Der riesenhafte Paul war zerknirscht, er hatte Mitgefühl. »Was soll ich sagen? Es tut mir leid. Das ist eben der Lauf der Dinge.«

Nachdem er gegangen war, stopfte Pat die Informationen, auf einem DIN-A4-Blatt zusammengefasst und ausgedruckt, in ihre Handtasche.

Sie schaute kurz im King’s Head vorbei, wie in alten Zeiten, und trank schnell einen Jameson-Whiskey.

Niemand erkannte sie.

Mit den zweihundertfünfzig Pfund in der Tasche parkte Paul Sugar hinter seiner Detektei P. Sugar Private Investigations Ltd., die gegenwärtig drei Räume über einer chemischen Reinigung in der Fishpond Road belegte.

Bevor er hineinging, nahm er einen Zwanziger aus dem Umschlag und machte einen Abstecher in die Apotheke. Er kaufte eine Packung Imodium, eine Flasche Pepto Bismol und eine Tube einprozentige Hydrocortisonsalbe.

Zwei Imodium-Tabletten warf er gleich auf der Straße ein und schluckte sie mit finsterem Blick schnell hinunter, damit sie sich nicht auf seiner Zunge auflösen konnten, sodass er sie noch bis Weihnachten schmeckte. Dann schleppte er sich hinauf ins Büro.

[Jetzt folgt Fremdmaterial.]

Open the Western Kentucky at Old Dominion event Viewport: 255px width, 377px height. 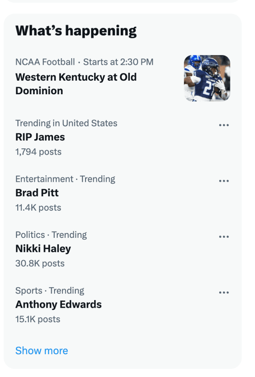(x=76, y=84)
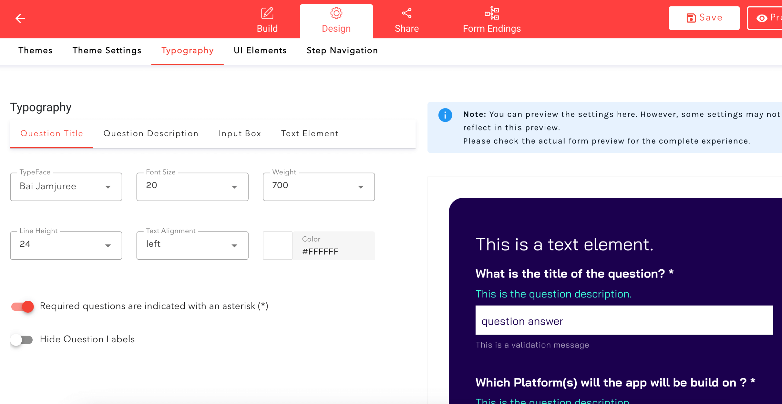This screenshot has width=782, height=404.
Task: Open the Build pencil icon tab
Action: [x=267, y=13]
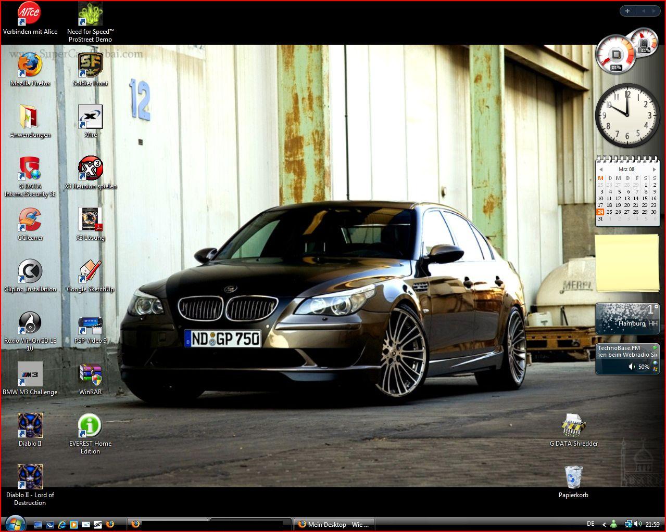
Task: Open Need for Speed ProStreet Demo
Action: click(90, 15)
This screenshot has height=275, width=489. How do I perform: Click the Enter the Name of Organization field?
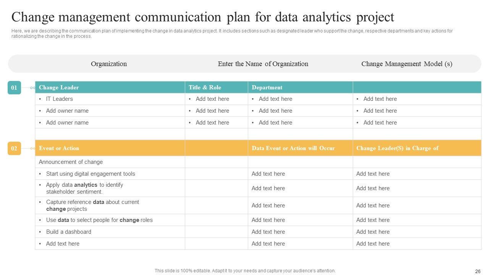pos(263,64)
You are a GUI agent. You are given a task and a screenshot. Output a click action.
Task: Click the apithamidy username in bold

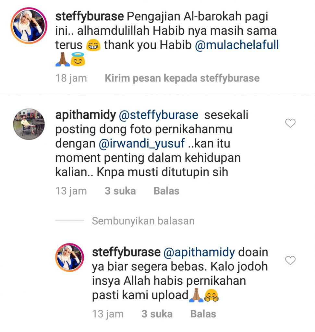(x=86, y=115)
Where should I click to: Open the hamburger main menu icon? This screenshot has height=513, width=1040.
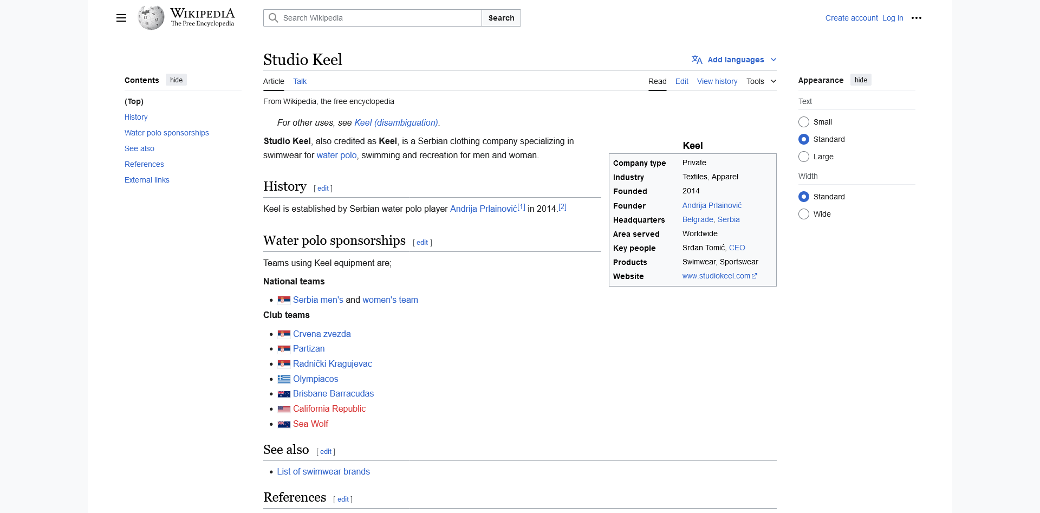(x=121, y=18)
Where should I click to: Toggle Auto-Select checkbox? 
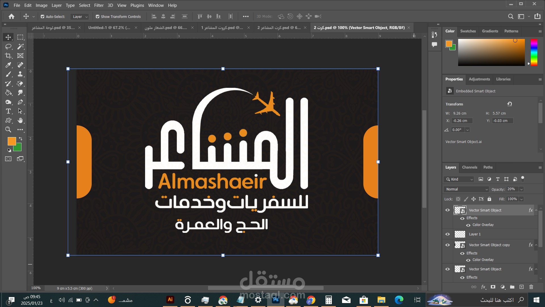pyautogui.click(x=43, y=16)
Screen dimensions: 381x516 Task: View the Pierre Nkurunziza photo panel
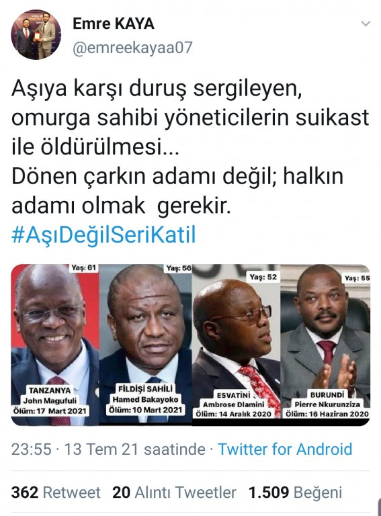[x=325, y=345]
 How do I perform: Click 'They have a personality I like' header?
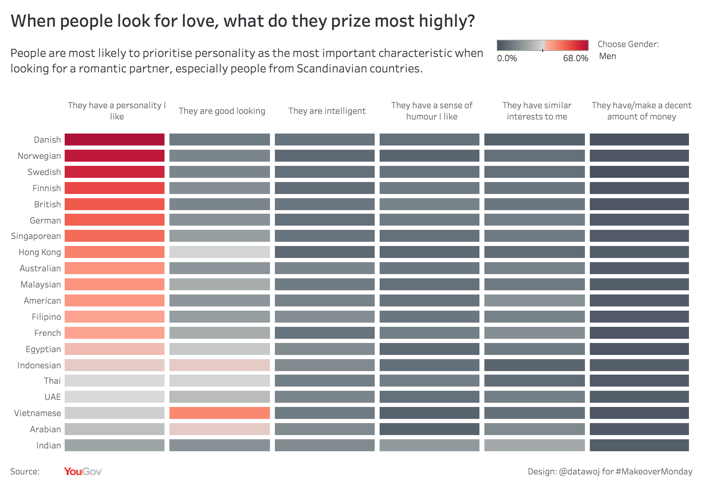(x=117, y=111)
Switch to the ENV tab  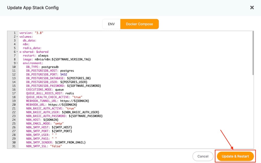point(111,24)
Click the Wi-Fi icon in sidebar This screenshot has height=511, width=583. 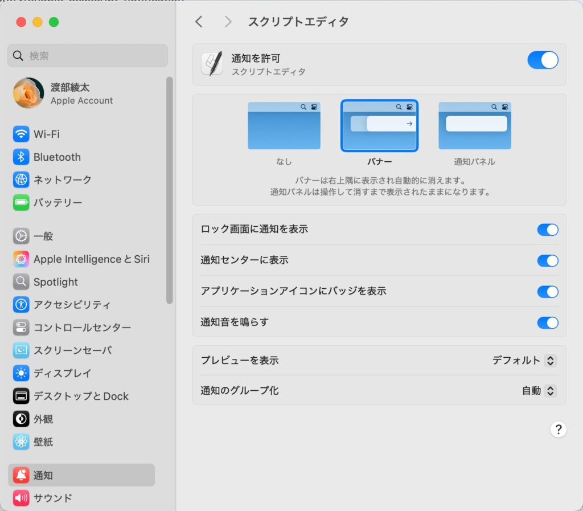[21, 134]
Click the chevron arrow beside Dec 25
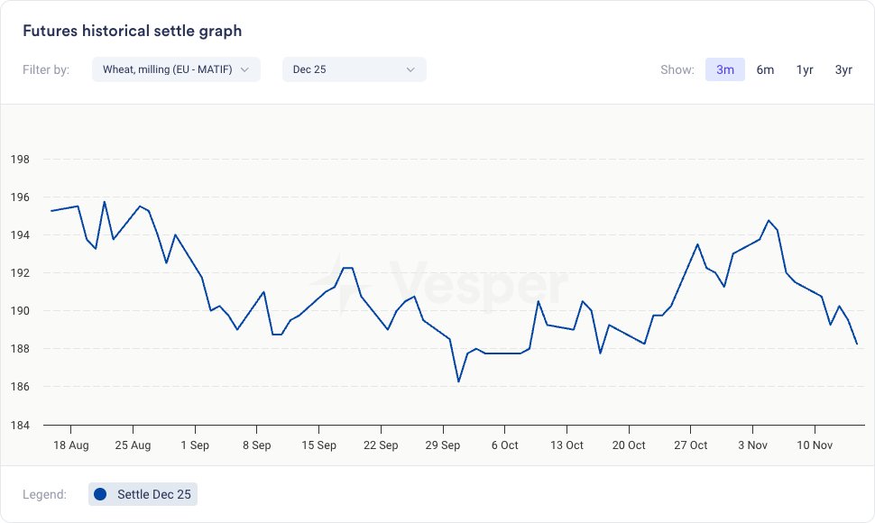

Er hatte Steph, seine persönliche Assistentin und einzige verbleibende Mitarbeiterin, damit beauftragt, die Telefone zu überwachen, obwohl er keine Anrufe erwartete. Die Woche war ruhig gewesen. Der Monat war ruhig gewesen. Das Jahr war ruhig gewesen.

Ein stummer Blick von Steph, die an ihrem Schreibtisch in der Heat las, bestätigte, dass während seiner kurzen Abwesenheit keine Wunder geschehen waren.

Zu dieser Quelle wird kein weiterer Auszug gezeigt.